(Material provided Opens)

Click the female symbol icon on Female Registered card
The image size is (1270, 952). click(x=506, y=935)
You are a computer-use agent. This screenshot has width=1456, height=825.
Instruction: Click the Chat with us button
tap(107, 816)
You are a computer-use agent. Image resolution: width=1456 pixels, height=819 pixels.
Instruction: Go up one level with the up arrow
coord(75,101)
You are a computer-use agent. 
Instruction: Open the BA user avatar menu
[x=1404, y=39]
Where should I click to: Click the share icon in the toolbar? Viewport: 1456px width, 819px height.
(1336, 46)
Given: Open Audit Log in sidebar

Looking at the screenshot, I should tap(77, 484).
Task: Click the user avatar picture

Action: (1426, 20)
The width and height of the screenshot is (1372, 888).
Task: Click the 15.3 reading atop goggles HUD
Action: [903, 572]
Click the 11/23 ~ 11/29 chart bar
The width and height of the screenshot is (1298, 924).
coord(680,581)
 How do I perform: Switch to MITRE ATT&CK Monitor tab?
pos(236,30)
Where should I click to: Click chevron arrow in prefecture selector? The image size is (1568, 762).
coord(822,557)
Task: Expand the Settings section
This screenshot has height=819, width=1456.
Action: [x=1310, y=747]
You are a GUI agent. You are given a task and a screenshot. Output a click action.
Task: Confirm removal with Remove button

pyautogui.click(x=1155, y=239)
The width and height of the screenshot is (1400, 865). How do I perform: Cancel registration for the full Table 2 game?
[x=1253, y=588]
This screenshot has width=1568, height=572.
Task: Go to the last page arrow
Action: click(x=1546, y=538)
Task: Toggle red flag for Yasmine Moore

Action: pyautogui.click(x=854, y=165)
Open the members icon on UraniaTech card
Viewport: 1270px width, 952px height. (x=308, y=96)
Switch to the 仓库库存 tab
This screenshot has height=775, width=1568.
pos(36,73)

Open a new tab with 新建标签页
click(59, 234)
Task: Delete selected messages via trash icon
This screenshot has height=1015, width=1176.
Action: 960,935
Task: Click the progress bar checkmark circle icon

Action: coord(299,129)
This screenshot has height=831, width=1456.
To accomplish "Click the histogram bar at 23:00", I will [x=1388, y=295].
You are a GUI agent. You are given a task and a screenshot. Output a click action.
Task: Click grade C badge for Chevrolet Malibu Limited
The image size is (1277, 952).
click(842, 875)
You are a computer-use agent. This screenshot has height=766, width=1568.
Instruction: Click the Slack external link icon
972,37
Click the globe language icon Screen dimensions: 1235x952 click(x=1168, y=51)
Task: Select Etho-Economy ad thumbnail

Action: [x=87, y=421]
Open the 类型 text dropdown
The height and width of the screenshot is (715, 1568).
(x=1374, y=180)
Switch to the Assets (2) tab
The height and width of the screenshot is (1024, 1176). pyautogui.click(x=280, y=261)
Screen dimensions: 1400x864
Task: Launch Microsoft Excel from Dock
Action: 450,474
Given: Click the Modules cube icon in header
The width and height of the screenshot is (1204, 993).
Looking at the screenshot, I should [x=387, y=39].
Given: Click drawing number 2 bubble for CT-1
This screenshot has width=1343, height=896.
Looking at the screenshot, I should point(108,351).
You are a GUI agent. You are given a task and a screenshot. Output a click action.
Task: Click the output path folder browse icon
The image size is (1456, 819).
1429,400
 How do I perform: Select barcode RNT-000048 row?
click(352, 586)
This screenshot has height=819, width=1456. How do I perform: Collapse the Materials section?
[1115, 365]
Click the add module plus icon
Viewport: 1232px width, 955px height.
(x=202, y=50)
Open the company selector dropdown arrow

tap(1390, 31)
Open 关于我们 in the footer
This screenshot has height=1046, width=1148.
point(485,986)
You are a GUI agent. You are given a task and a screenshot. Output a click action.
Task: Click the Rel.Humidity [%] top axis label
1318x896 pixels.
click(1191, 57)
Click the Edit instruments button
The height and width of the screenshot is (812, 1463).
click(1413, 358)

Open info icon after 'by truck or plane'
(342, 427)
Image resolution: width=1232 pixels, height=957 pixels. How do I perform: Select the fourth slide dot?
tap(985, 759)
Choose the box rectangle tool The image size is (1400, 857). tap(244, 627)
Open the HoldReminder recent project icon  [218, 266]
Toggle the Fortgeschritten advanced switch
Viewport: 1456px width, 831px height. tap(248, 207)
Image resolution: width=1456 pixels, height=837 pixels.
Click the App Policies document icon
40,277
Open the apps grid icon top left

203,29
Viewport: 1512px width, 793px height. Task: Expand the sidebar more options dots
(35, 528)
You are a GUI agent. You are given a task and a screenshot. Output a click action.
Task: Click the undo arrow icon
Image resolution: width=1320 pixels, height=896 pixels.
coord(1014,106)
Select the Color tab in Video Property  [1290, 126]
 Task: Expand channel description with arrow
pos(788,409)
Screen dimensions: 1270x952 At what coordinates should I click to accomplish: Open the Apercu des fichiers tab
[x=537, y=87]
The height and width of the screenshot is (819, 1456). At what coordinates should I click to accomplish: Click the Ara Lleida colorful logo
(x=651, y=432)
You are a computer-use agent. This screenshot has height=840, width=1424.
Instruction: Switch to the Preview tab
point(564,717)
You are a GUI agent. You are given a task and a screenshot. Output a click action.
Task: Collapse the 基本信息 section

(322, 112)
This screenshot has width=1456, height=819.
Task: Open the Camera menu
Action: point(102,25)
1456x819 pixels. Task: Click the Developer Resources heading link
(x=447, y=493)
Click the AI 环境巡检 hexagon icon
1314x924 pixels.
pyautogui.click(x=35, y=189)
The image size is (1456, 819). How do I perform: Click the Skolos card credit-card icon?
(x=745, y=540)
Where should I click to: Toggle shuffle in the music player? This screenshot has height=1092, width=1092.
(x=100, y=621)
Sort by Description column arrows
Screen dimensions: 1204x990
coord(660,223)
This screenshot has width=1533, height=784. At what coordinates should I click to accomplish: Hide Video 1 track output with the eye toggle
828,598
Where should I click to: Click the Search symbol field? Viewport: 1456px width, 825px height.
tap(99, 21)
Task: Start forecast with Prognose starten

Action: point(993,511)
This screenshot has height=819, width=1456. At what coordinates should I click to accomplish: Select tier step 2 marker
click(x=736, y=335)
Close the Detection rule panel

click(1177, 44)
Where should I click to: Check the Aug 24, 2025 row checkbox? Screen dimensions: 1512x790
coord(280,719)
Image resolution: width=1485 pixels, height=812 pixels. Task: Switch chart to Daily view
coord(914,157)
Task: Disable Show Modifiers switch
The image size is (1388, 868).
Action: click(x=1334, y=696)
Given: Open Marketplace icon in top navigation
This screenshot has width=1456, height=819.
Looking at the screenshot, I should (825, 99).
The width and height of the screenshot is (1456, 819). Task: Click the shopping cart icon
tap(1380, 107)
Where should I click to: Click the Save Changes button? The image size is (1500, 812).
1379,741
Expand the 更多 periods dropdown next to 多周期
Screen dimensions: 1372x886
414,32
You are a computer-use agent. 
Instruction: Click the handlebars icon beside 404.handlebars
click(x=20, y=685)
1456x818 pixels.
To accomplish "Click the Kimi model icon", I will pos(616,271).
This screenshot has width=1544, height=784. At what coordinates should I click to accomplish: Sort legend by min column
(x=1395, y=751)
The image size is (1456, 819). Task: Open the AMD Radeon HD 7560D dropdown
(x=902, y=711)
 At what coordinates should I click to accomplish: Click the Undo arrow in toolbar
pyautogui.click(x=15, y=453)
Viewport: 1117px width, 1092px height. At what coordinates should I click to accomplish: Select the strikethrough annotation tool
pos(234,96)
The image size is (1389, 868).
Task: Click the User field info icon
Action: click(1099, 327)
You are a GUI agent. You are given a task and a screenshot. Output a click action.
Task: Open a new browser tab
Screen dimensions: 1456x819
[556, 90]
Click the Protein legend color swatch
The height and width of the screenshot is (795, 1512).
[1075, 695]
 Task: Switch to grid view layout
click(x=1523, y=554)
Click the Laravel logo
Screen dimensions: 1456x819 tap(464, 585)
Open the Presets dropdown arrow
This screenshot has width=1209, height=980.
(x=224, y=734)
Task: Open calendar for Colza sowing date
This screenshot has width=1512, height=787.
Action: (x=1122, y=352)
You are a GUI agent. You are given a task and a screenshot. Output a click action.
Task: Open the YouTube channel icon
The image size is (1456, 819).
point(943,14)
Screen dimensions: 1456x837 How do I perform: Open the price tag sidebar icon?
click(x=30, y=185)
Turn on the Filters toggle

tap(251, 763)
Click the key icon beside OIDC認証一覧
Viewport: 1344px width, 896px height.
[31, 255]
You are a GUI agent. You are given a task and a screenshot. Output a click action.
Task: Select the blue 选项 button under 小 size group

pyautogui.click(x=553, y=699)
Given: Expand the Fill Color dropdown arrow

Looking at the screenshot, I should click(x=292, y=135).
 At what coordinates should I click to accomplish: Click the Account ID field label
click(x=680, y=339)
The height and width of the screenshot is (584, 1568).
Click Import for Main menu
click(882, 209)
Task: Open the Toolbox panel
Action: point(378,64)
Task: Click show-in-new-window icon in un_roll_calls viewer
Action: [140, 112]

(Material provided Closes)

Scan the material above for lines that contain the string "computer", and copy each such line.

Reply to the task:
You are a computer-use agent. This screenshot has width=1456, height=825.
You are a computer-use agent. Image resolution: width=1456 pixels, height=819 pixels.
You are a computer-use agent. 
You are a computer-use agent. This screenshot has height=766, width=1568.
You are a computer-use agent. This screenshot has height=840, width=1424.
You are a computer-use agent. 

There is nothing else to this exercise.